Você viaja no tempo e não sabe: isso é o que o hipocampo faz, conforme reprisa memórias recentes na forma de sequências de neurônios ativos.
Esses replays são a explicação neurocientífica simples e elegante para o que são os sonhos. E também servem à consolidação de memórias recentes, à nossa memória autobiográfica recente —sobre como chegamos ao lugar em que estamos— e ao planejamento de rotas futuras para chegar a um lugar desejado.
Mais ainda: a ativação de sequências no hipocampo permite usar experiências passadas para simular futuros possíveis, o que abre um leque de possibilidades para o que será a próxima ação do cérebro e torna o comportamento inteligente, segundo minha definição de inteligência como flexibilidade.

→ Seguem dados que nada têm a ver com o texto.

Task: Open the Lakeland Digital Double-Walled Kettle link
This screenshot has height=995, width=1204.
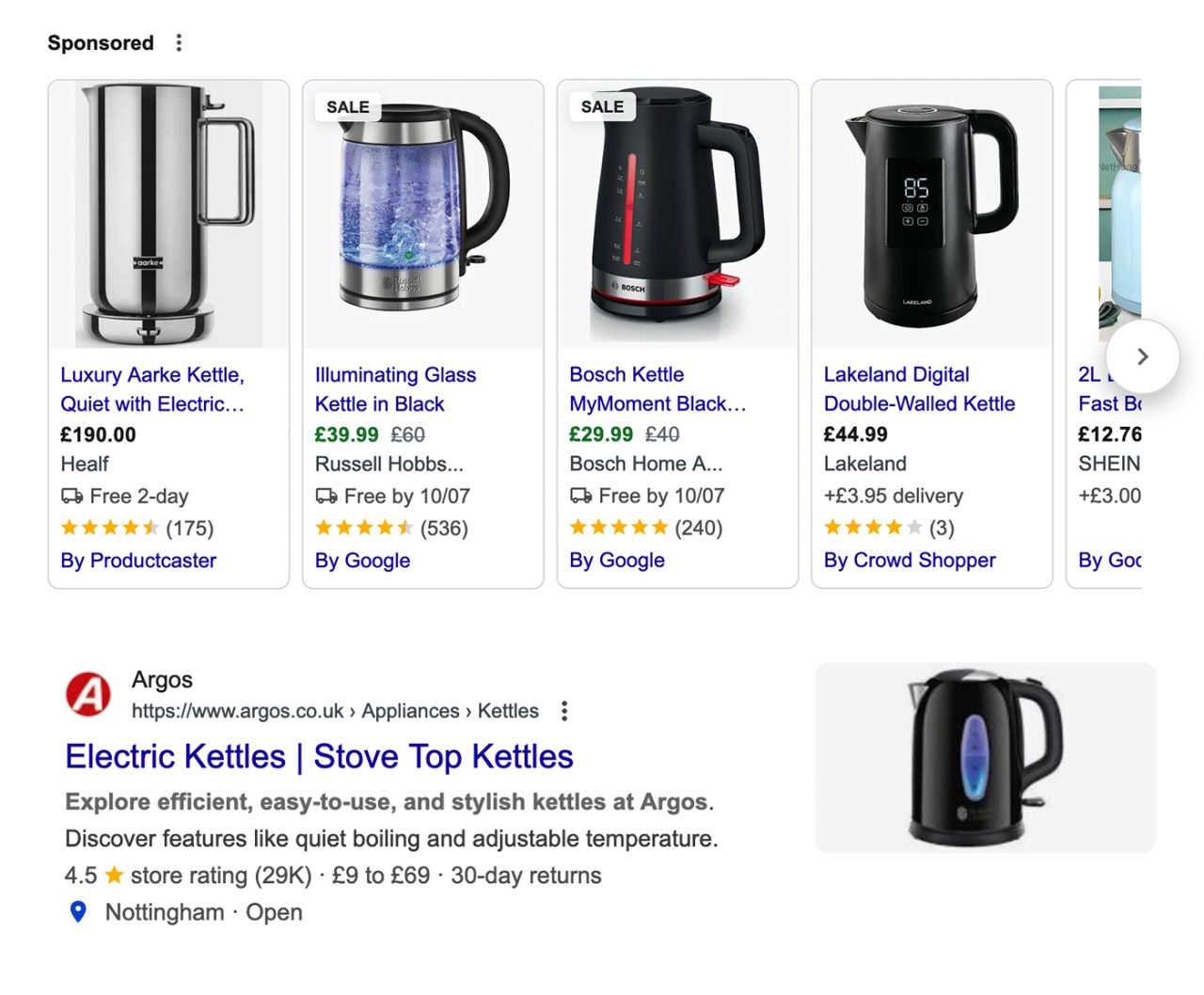Action: pos(919,389)
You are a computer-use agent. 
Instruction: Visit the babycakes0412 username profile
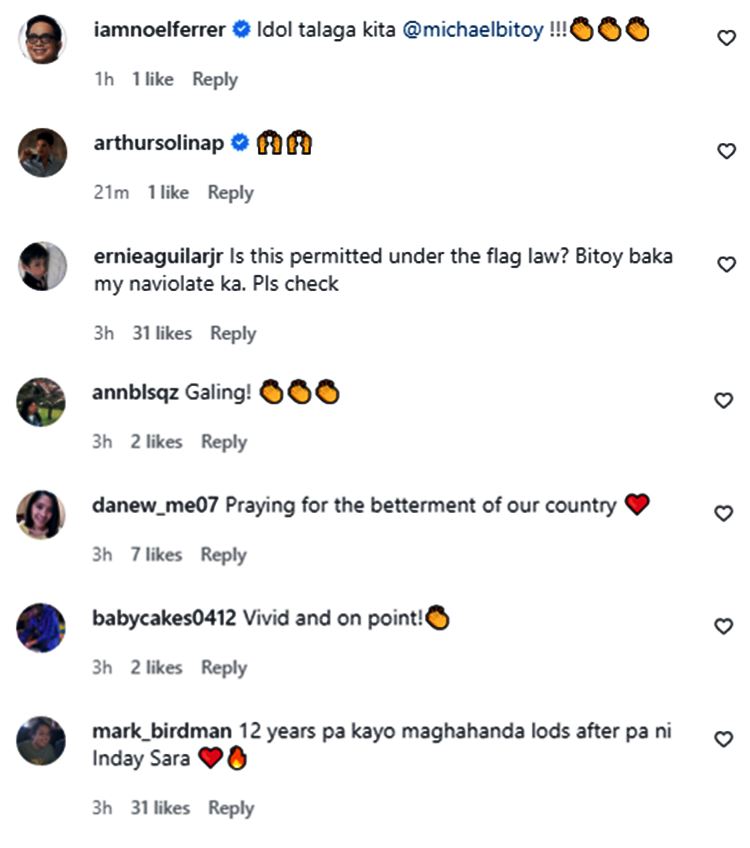tap(164, 619)
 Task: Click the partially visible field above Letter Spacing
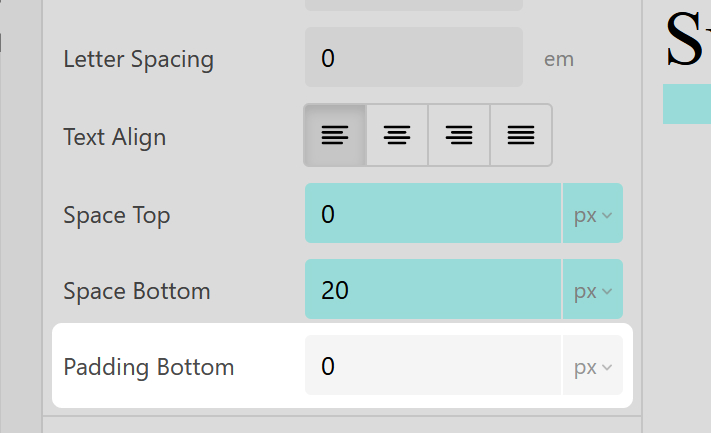[413, 5]
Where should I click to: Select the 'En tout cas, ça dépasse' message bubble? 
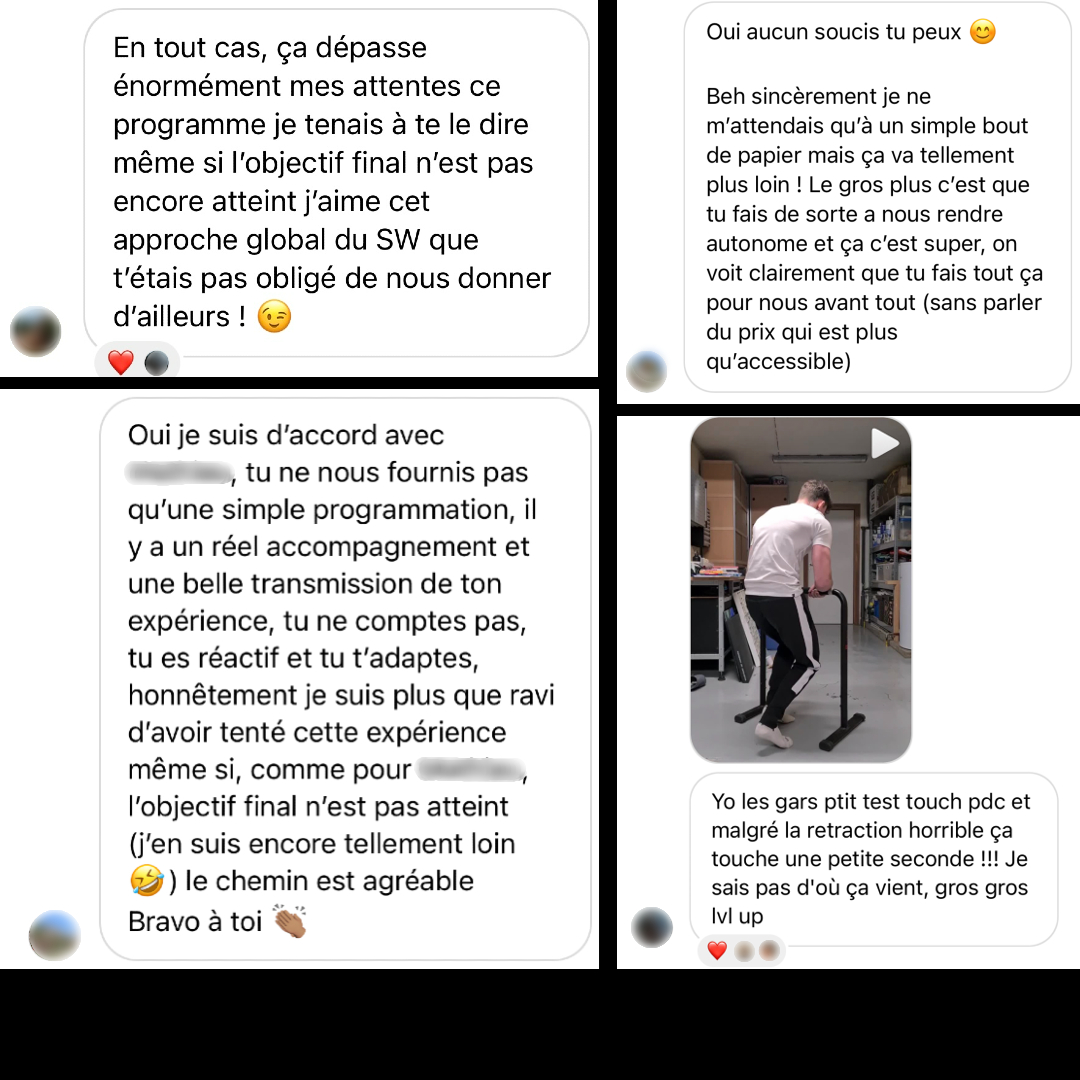(x=337, y=183)
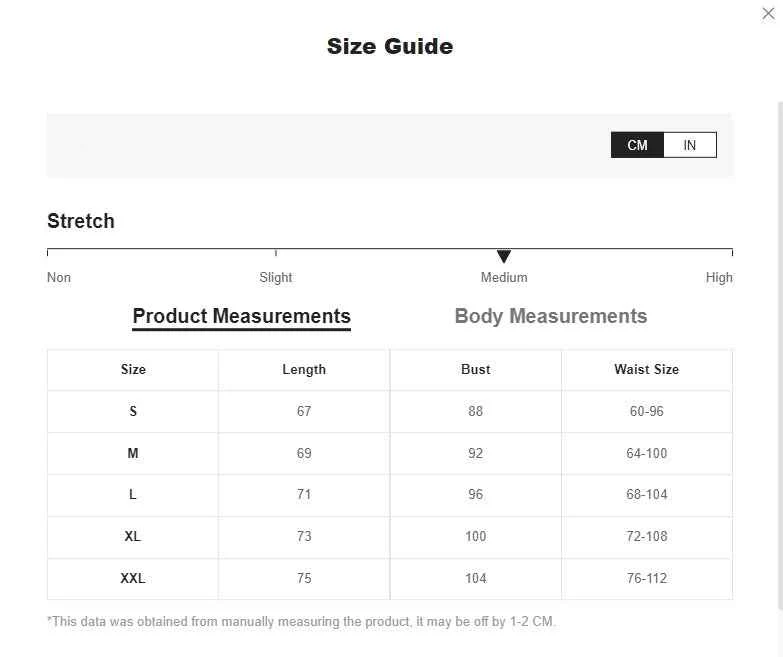Click the Bust column header
The width and height of the screenshot is (783, 657).
pyautogui.click(x=475, y=370)
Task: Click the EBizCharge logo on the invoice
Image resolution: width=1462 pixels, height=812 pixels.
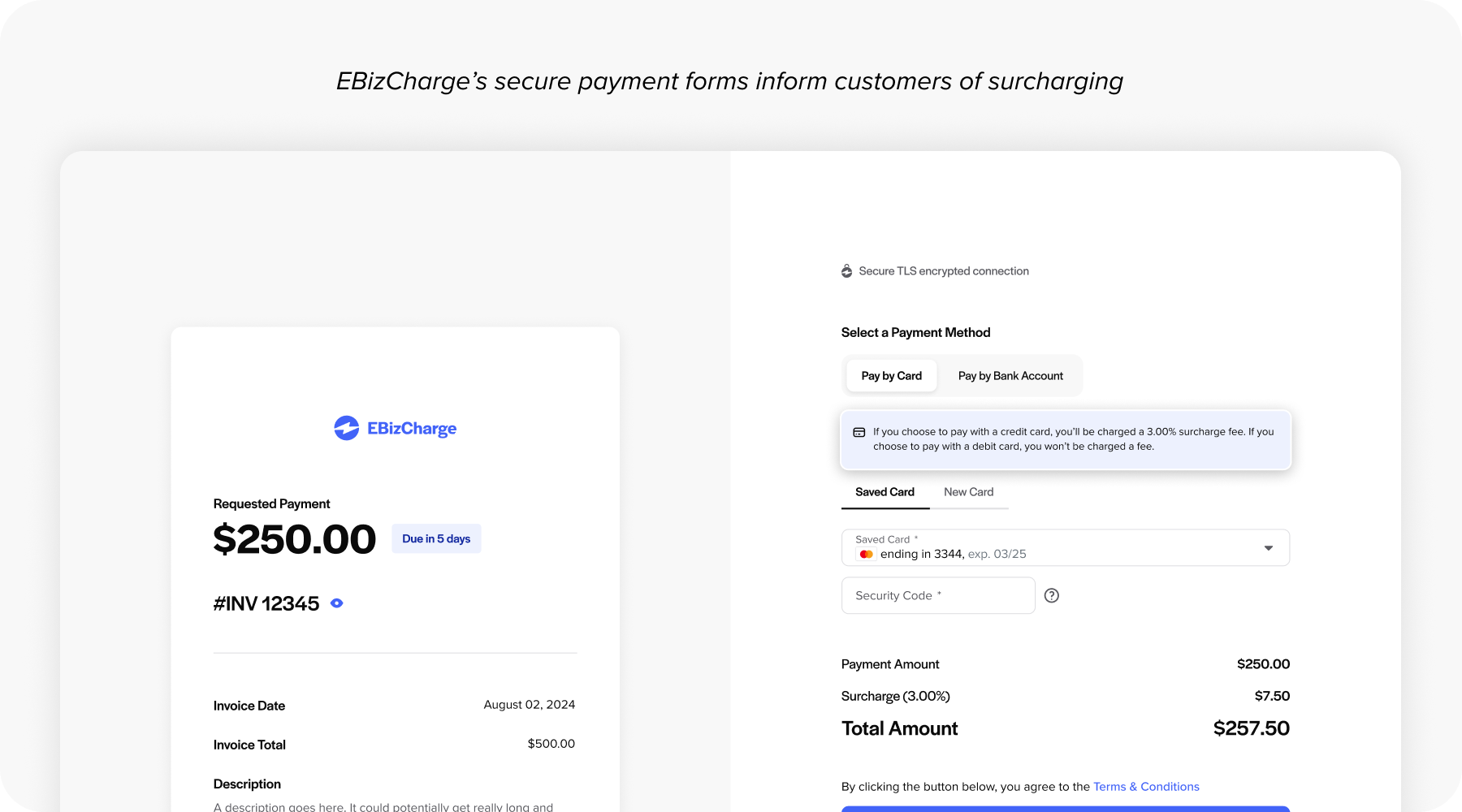Action: [x=395, y=429]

Neurônios individuais no hipocampo representam lugares diferentes no ambiente em que o animal se encontra –forma rápida de dizer que cada um desses neurônios fica quieto até o animal se deslocar para uma determinada posição no ambiente, ocasião sinalizada por um surto súbito de atividade daquele neurônio. Neurônios que fazem isso são chamados “neurônios de lugar”.
Conforme o animal, humano ou não, se move, diferentes neurônios de lugar se tornam ativos, em uma sequência que representa a sequência de “endereços” que têm mais ou menos o tamanho que o animal ocupa no espaço. Deu um passo para a direita? Um novo neurônio de lugar está ativo em seu hipocampo.
Dois para a frente, um para a esquerda e chegou à janela? Mais três neurônios de lugar ativados em sequência. Se um neurônio de lugar representa um local, uma sequência de neurônios de lugar ativados representa uma trajetória.
Acontece que, em princípio, a trajetória da vez, ativada no hipocampo a cada momento, tanto pode ser um replay imediato de como o animal chegou aonde está como uma projeção de como chegar ao objetivo corrente, voltar atrás para onde ele estava, ou ainda uma simulação de outras trajetórias possíveis. Quando você chega a uma encruzilhada, o que determina a trajetória que seu hipocampo irá considerar primeiro, e assim muito possivelmente para onde você irá?
Um estudo recente feito na Universidade da Califórnia em Berkeley examinou a atividade de centenas de neurônios de lugar ao mesmo tempo em ratos que exploravam uma pista oval fechada, sem grandes alternativas de trajetória, ou uma arena aberta, com locais onde os animais podiam parar e beber água doce.
Resultado: em ambas circunstâncias, o hipocampo dos animais em pausa considera quase sempre primeiro a trajetória adiante, seguida imediatamente de reprise da trajetória passada. Como quem diz: “estou indo para lá, vim de acolá, estou aqui –confere”.
A pausa na sequência de neurônios de lugar ativados poderia ser apenas uma breve interrupção, enquanto o hipocampo mantém ativa a representação da trajetória atual, mas não é. Nos casos em que um animal resolvia voltar atrás após parar para beber água, a primeira trajetória considerada pelo hipocampo era completamente diferente —e não seguida adiante, quando o animal voltava a andar. Por quê?
Simples: os pesquisadores descobriram que cada sequência ativada no hipocampo imediatamente perde precedência para ser reprisada, como se os neurônios recém-ativos ficassem cansados, recuperando o fôlego. Consequência: o hipocampo está sempre considerando novas possibilidades primeiro, voltar atrás depois, como uma boa maquininha de gerar flexibilidade –e a primeira trajetória considerada é apenas possibilidade, não destino.